▶ _Task material_:
————————

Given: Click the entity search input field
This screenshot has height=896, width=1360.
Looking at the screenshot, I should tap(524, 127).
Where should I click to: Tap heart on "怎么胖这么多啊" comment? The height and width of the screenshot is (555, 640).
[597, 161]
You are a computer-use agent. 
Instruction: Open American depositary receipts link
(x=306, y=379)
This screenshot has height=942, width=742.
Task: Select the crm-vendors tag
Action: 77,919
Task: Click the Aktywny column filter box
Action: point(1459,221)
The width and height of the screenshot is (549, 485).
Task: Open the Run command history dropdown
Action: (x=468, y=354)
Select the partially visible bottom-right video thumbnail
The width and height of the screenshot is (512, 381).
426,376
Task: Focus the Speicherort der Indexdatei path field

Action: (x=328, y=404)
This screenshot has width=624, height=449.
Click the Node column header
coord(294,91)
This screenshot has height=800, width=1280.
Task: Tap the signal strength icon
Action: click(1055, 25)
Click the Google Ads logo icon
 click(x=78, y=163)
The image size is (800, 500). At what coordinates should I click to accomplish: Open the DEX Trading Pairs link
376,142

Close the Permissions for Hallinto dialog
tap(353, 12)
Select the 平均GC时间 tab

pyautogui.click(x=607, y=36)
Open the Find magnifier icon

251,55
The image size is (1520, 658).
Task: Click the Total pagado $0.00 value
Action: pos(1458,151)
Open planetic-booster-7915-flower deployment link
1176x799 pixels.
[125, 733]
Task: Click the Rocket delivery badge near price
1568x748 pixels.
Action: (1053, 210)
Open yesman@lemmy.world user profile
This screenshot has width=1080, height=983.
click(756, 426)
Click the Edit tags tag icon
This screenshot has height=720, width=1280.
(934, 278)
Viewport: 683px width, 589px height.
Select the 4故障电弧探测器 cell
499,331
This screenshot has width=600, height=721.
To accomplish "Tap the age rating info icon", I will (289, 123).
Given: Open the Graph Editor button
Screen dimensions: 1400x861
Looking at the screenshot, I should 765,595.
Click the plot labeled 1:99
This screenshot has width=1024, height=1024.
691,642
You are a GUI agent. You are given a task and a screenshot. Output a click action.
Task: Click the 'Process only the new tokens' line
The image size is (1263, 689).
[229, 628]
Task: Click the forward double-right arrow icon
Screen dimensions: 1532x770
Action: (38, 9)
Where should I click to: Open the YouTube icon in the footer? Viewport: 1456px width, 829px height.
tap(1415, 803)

————————

▶ _Exercise_: Gather every line of the data above that contains the word "image".

▶ _Task answer_:
The image size is (800, 500). At what coordinates should I click to accomplish: Open the DEX Trading Pairs link
The image size is (1520, 658).
The image size is (1263, 689).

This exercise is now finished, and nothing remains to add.